Identification of D compartment in response to neuronal activation. #1

Open mujahida87 opened 6 months ago

mujahida87 commented 6 months ago

Hi Vincent, We like to test if neuronal activation in mice (biqucucline treatment) caused the D-compartmentalization. We liked your analysis of annotating the D compartment and followed your method as below

  1. For this, we extracted a 100kb resolution matrix (data depth 600million read for each condition) for both the control and BIC-treated sample (from the juicer .hic matrix) using the hicExplorer function hicConvertFormat
  2. then transformed in observed/expected using hicTransform function, 3. hicCompareMatrices using log2ratio operation of hicExplorer
  3. then weight balance using a cooler balance
  4. lastly calculate PC1 and PC2 using cool-tools eigs-cis --n-eigs 2 the outcome of cooltool: I only got 269 out of 27469 100kb windows with PC values, rest of the windows are 'nan' or 0.00 using differential Atac-seq signal (BIC differential peaks), we made Pearson's correlation between PC1 (even PC2 of log2 (OE-BIC-100Kb.cool/OE-ctrl-100Kb.cool)) and correlation value is 0.23.
    correlation_scatterplot.pdf Screenshot 2024-05-06 at 15 35 55 Screenshot 2024-05-06 at 15 44 54 Somehow I could not use snakefile and custom code for PC1 calculation due to the missing of hicexplorer.yaml file in our centralized cluster but I used hicexplorer and cooltools for the above steps. Screenshot 2024-05-06 at 15 50 54

Question: Is it normal to be turned out of almost all the differential Hi-C matrix windows are empty (except 269/27469) or I am making a mistake here? in your analysis, Extended Data Fig. 5ab, shows continuous PC values, in our case, we got too few windows that show PC values even considering two completely different datasets https://www.nature.com/articles/s41586-023-06635-y/figures/10 Lastly, Can I ask how many D-compartments you have detected at 100Kb resolution? My apologies if it is not directly related to your pipeline or area of story and please let me know if my given information are not properly understandable.

Thank you

rochevin commented 5 months ago

Hello, You balanced your matrix after doing the ratio.
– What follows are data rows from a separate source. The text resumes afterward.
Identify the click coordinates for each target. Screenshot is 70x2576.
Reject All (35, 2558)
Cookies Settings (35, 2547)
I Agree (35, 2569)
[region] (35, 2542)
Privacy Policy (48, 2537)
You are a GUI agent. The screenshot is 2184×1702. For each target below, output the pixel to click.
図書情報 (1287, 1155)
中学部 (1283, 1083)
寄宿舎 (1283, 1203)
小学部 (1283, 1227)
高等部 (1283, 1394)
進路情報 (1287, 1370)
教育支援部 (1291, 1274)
For me, you shouldn't, since the matrices are already balanced when you dump them in the hic (you need to ask for it when you use hicConvertFormat).

It's weird that cool-tools eigs-cis yield no values at some position, yet I dunno exactly what they does with their code when the extract the PC. Note that from what I remember, they use sklearn to compute PC, as I do in my script. In my case, I had continuous PC values.

I did similar correlation for atac-seq to get the proper orientation of my PC1 signal, so it should be fine.

If you want to be able to use the environment described in hicexplorer.yaml, you need to specify --use-conda in your snakemake parameters, see documentation here.

I'm sorry that my pipeline is poorly documented, If i have time, i'll do a README which explain how to launch the pipeline with snakemake. Maybe try again with specifying --use-conda as I suggested.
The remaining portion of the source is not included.